RECORDS FOR THIS EXERCISE:

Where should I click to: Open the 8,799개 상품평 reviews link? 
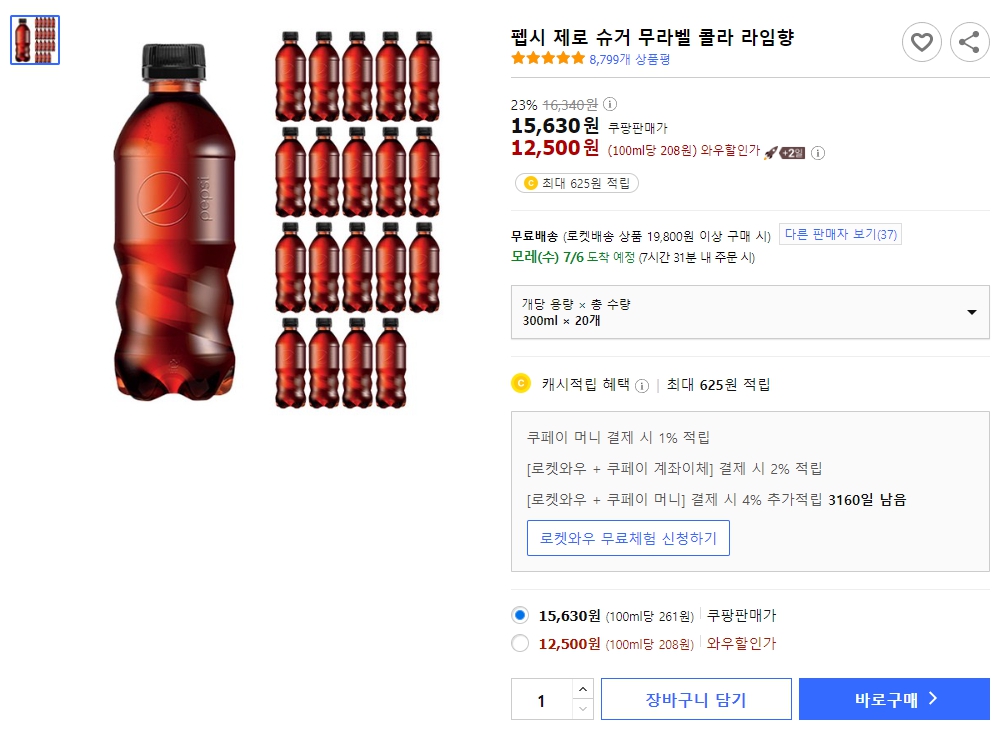(x=628, y=58)
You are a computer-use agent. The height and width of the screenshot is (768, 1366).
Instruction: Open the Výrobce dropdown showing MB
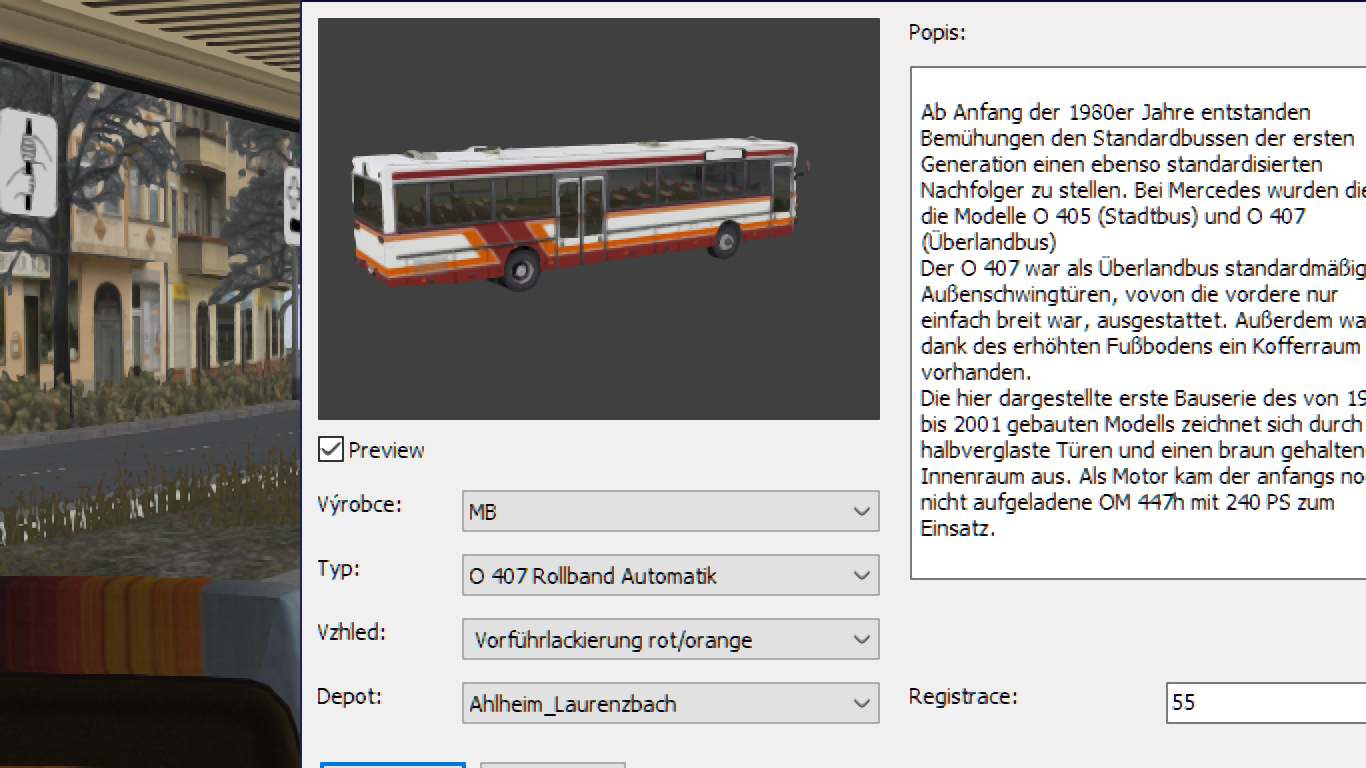pyautogui.click(x=670, y=512)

WORK TO COMPLETE: Return the records word for word, leaving every picture out of the copy.

SOLUTION BELOW:
Where should I click to: Open the 8,799개 상품평 reviews link? 
(x=628, y=58)
You are a computer-use agent. The height and width of the screenshot is (768, 1366).
Instruction: Open the Výrobce dropdown showing MB
pyautogui.click(x=670, y=512)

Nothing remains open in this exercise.